Quid Pro Quo for Belarus
Adelina Marini, 4 October 2011
Although it had no representative at the summit of the European Union and the Eastern Partnership countries, Belarus was in the spotlight of the summit, which ended with a Warsaw Declaration for all and a separate text for Belarus. From the words of Polish PM Donald Tusk, who hosted the summit in Warsaw on 29-30 September, as well as from the European Commission chief's statement it becomes clear that there was a lot of controversy surrounding the final document.
A modernisation package for Belarus, but ...
In Mr Tusk's words at the news conference after the event on Friday, the Polish Presidency of the EU had the ambition at this summit the idea of a package for modernisation for a democratic Belarus to be discussed. The plan is developed by EU experts together with representatives of the civil society in the country. The package has to contain an array of tools aimed at stimulating Belarus, including the authorities of the country, for democratisation and reforms, the Polish premier explained. He added that it was not impossible grants and loans to be provided too from international financial institutions, including the International Monetary Fund and the European Investment Bank, amounting up to $9bn.

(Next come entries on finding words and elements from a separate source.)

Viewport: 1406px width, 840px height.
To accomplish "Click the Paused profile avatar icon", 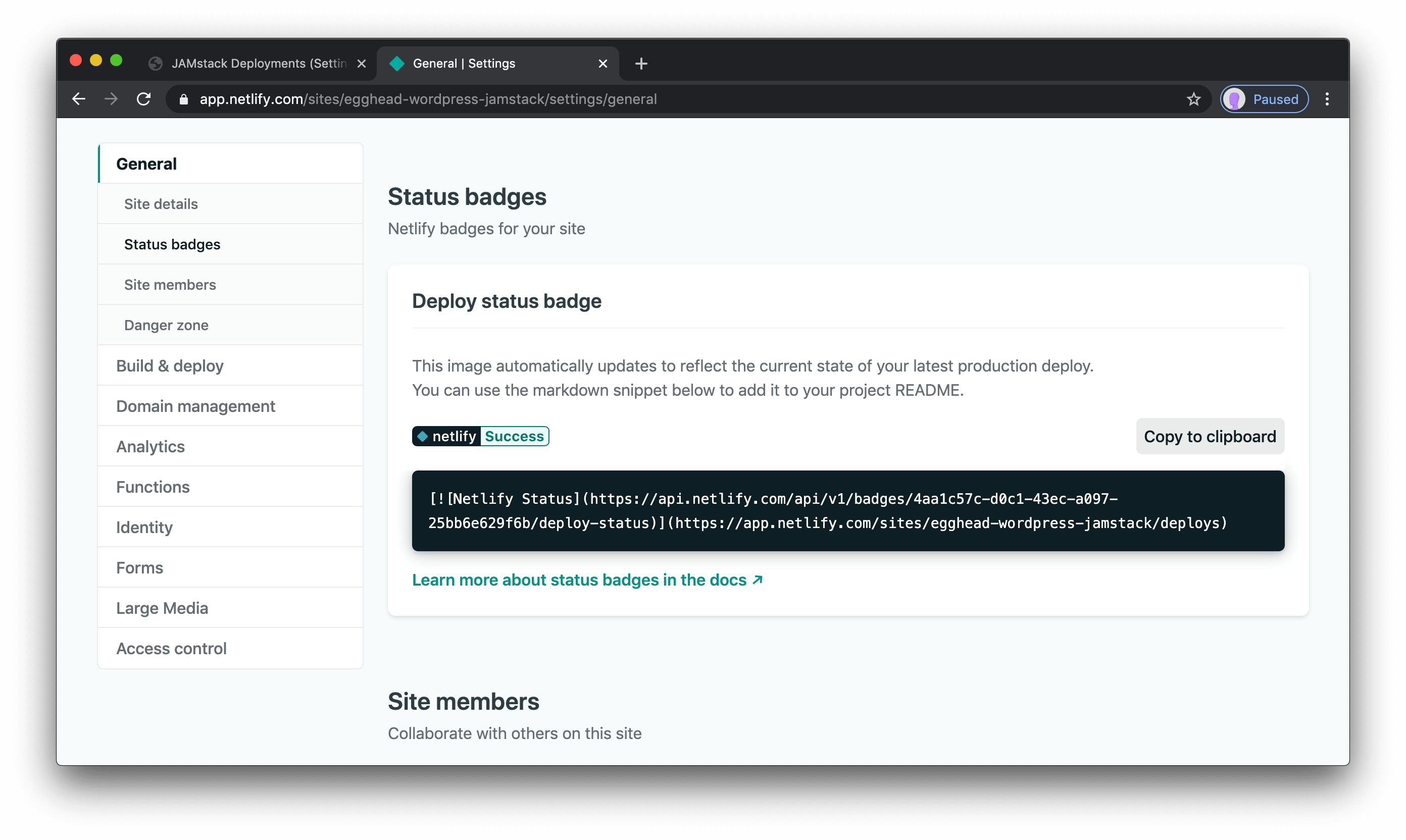I will [x=1237, y=99].
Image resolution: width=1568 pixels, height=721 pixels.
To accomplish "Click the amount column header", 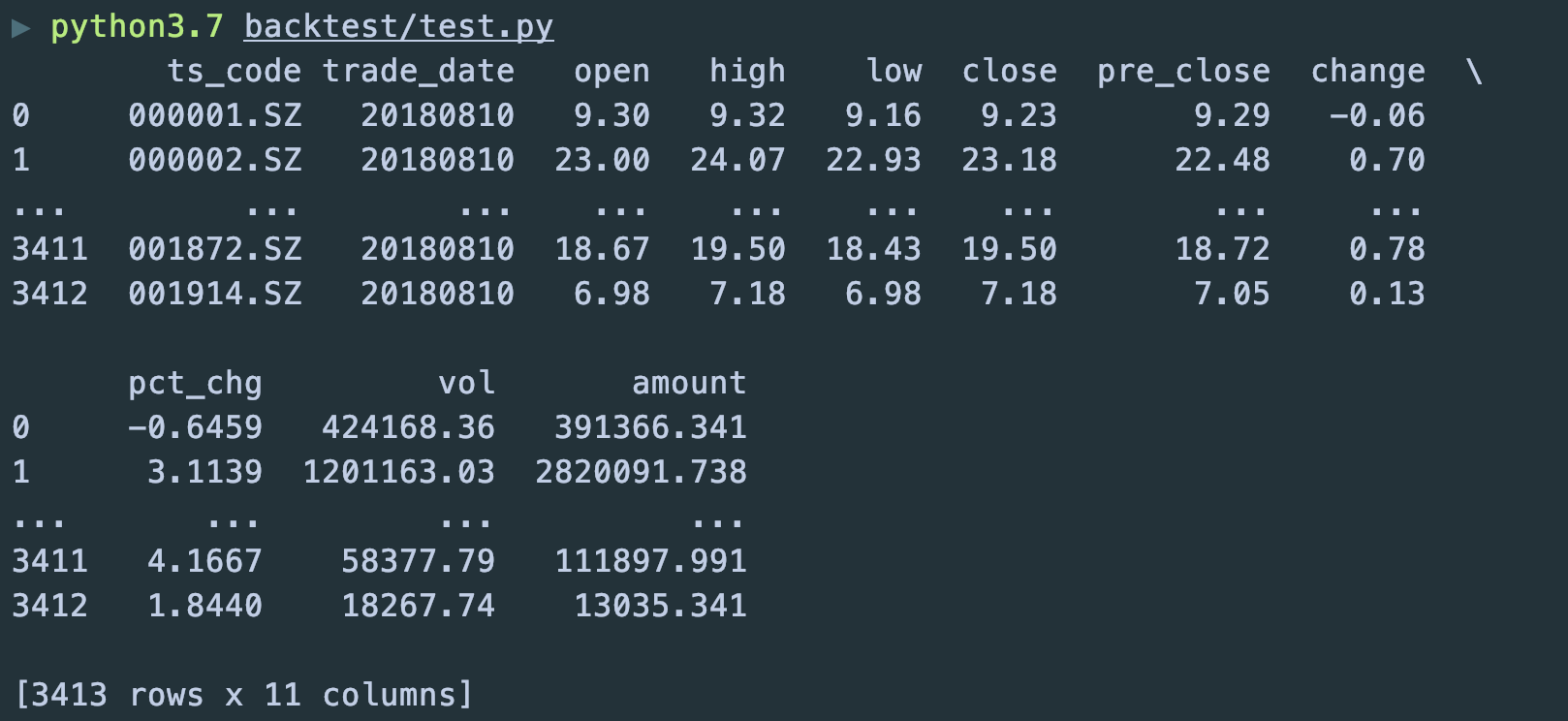I will (689, 383).
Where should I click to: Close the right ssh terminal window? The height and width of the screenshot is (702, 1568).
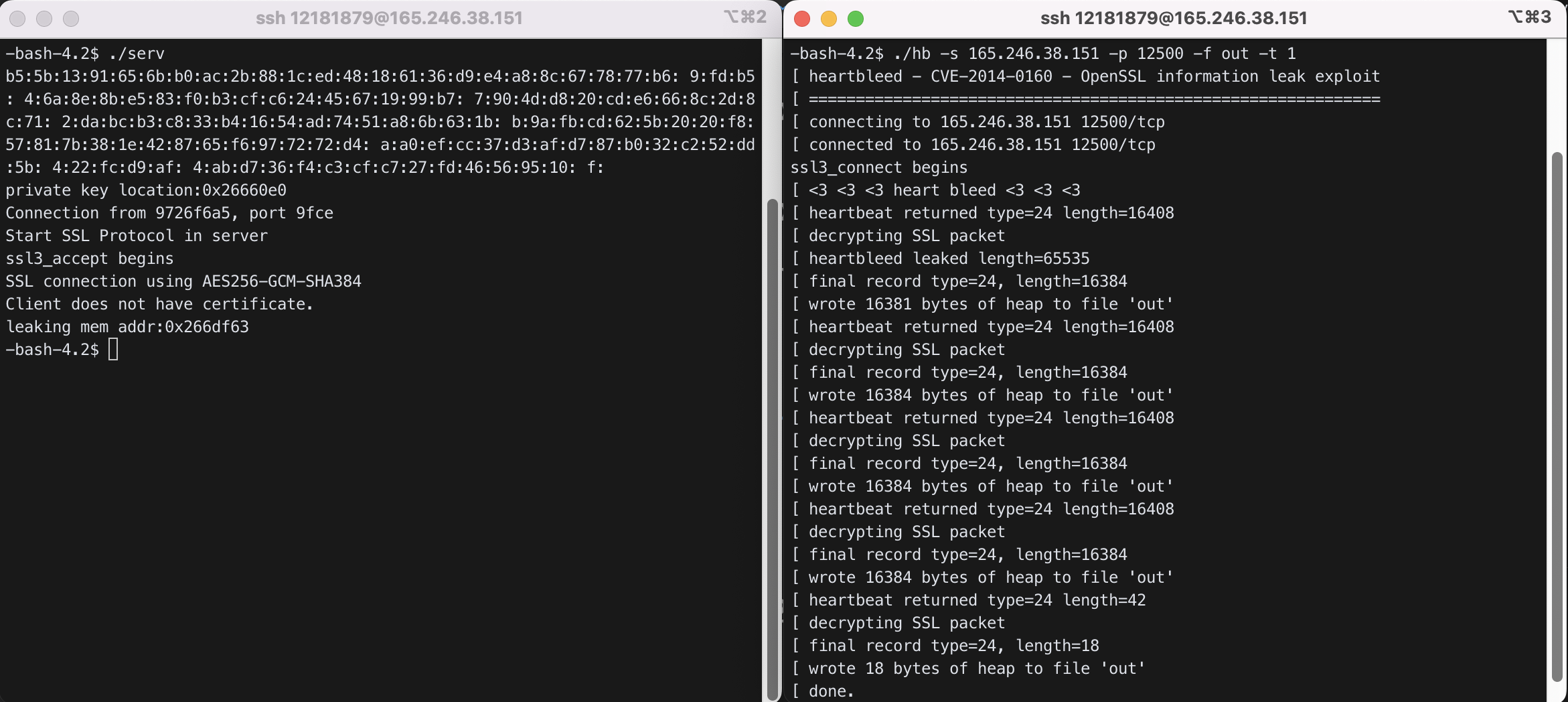point(802,19)
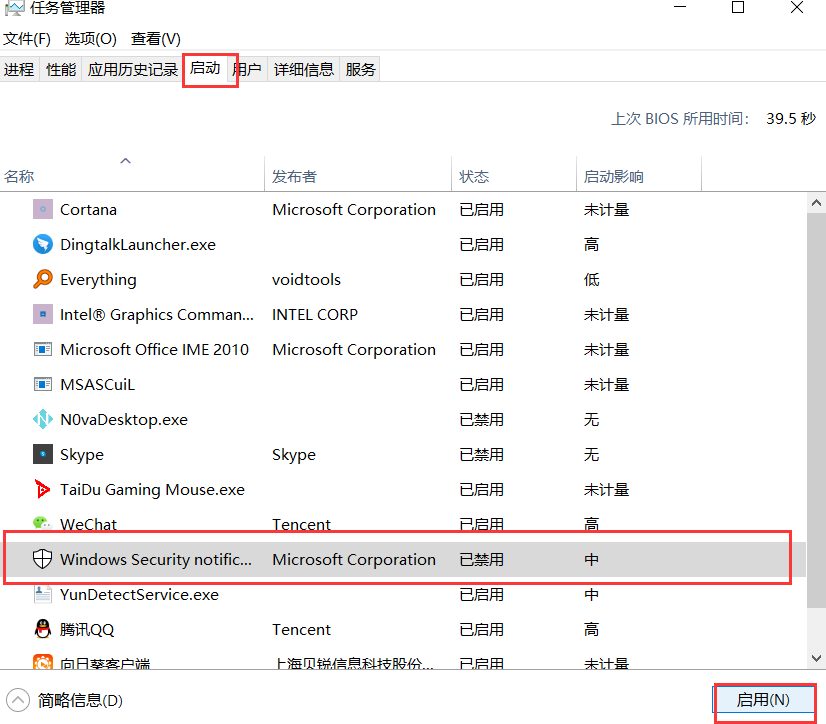This screenshot has width=826, height=724.
Task: Select the N0vaDesktop.exe icon
Action: click(42, 420)
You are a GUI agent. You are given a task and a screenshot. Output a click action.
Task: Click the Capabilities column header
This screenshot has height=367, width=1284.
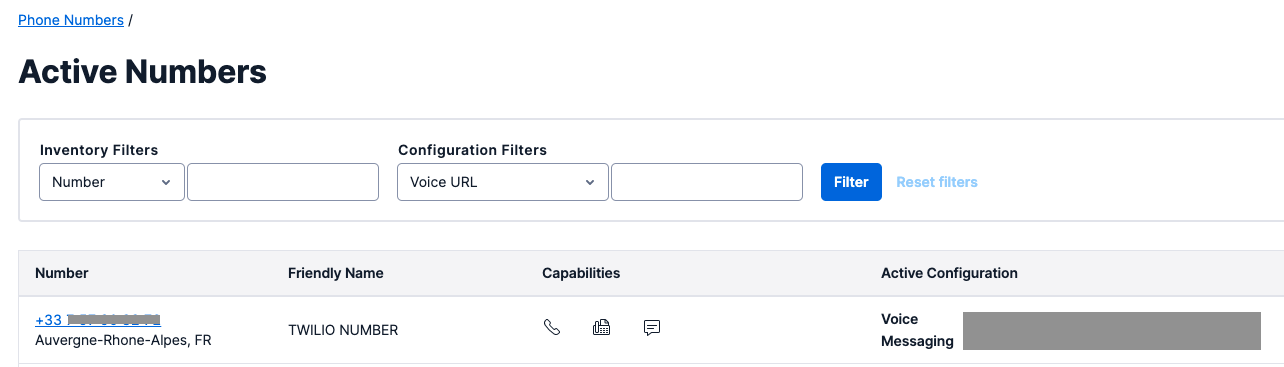pyautogui.click(x=581, y=273)

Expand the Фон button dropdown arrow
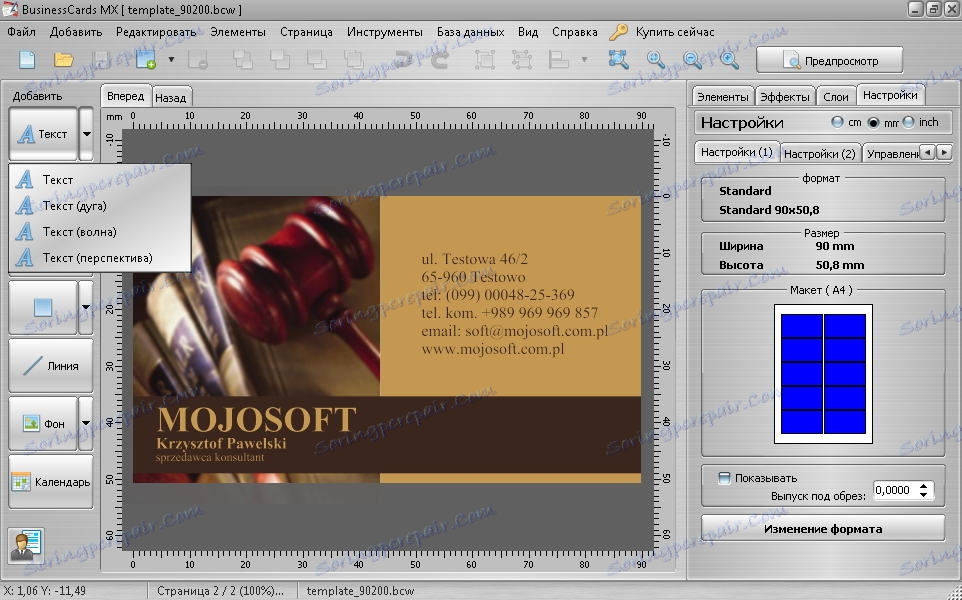click(86, 424)
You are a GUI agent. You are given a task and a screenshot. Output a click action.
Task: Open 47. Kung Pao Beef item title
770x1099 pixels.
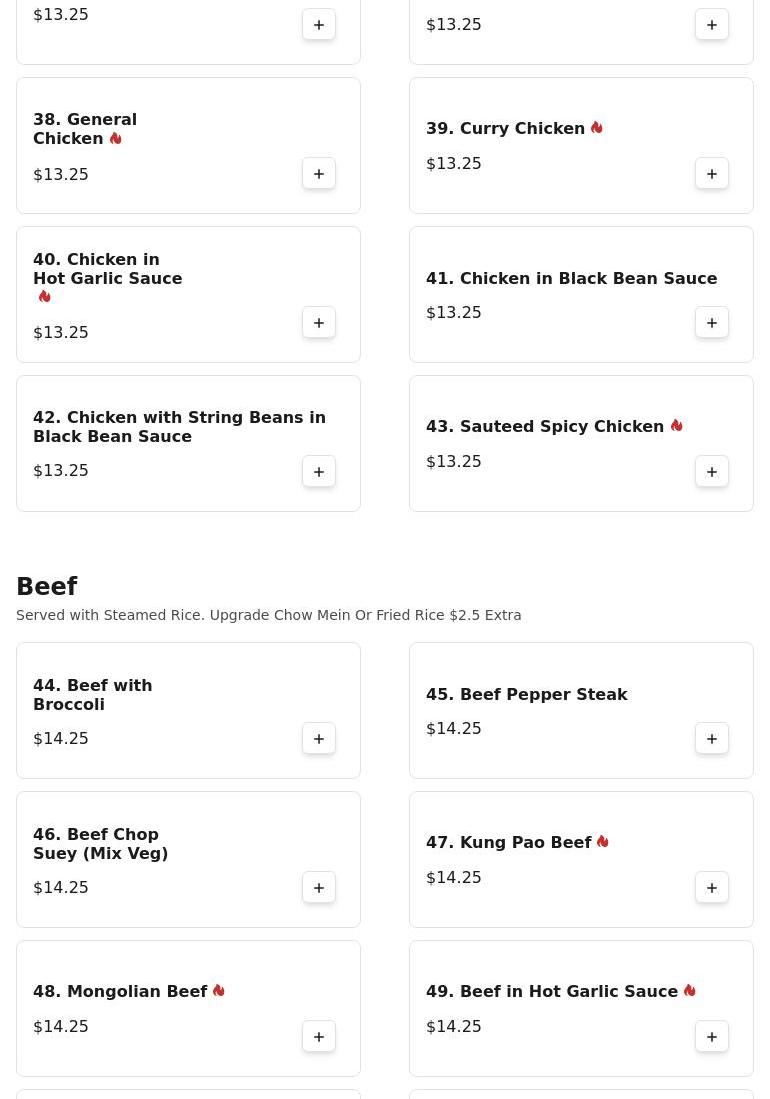coord(508,843)
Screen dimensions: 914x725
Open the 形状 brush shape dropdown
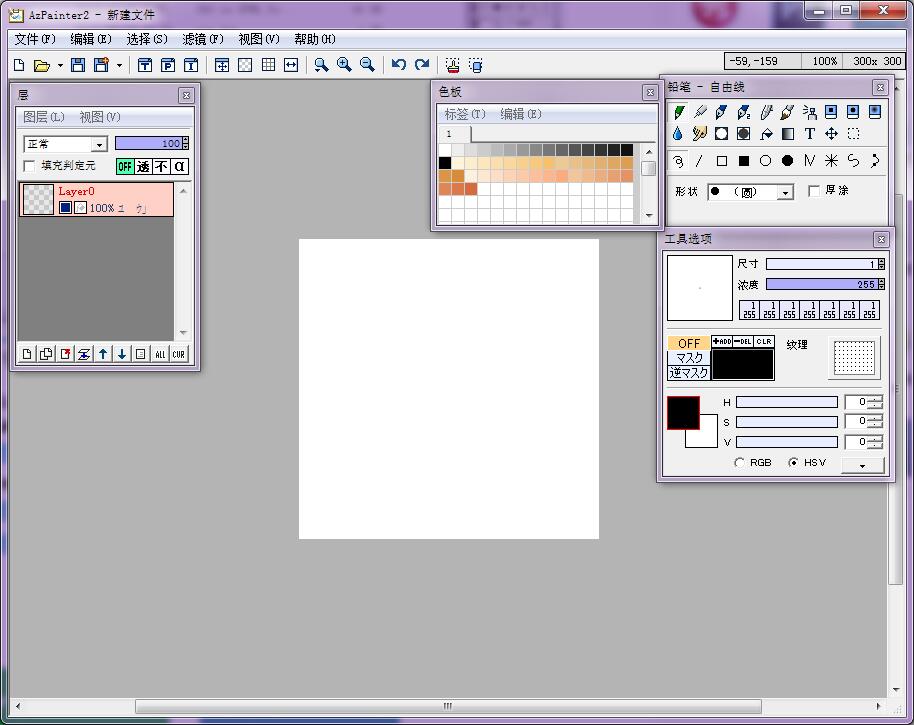(785, 192)
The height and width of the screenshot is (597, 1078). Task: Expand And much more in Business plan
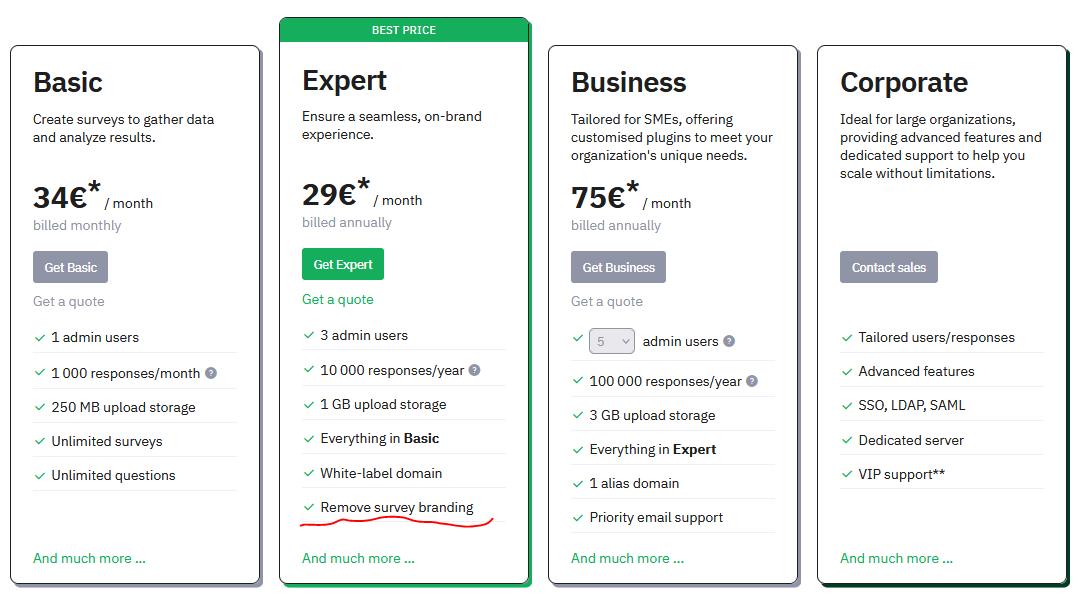pyautogui.click(x=627, y=558)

Belarus's economy is in a dire situation, the Belarusian rouble has collapsed to the dollar and although Minsk had requested financial assistance precisely from the IMF, because of the conditions the Fund put before the Belarusian authorities they decided to accept the hand of the Eurasian Economic Community (EurAsEC) and borrowed 3bn euros. Donald Tusk continued by explaining that the idea of the package was to provide incentives and investment mechanisms, the purpose of which was to stabilise the Belarusian currency. The package of gifts of the European Union includes also a visa facilitation mechanism.
But if you think that Santa Klaus had prepared a bag full of gifts for Belarus, there are conditions too. As Tusk explained this package would be put on the table in return for a full amnesty and rehabilitation of all the prisoners detained after the December election last year; launching negotiations with the opposition and holding parliamentary elections under the OSCE standards. At the presidential elections in December 2010 the OSCE observers were expelled from the country. The Belarusian opposition, which had representatives in Warsaw and held meetings with representatives of the European institutions and the Polish Presidency, was also duly informed about the exchange deal. It is not clear, however, what will be Minsk's reaction, who played a typical theatre of absurd and did not send a representative at the summit.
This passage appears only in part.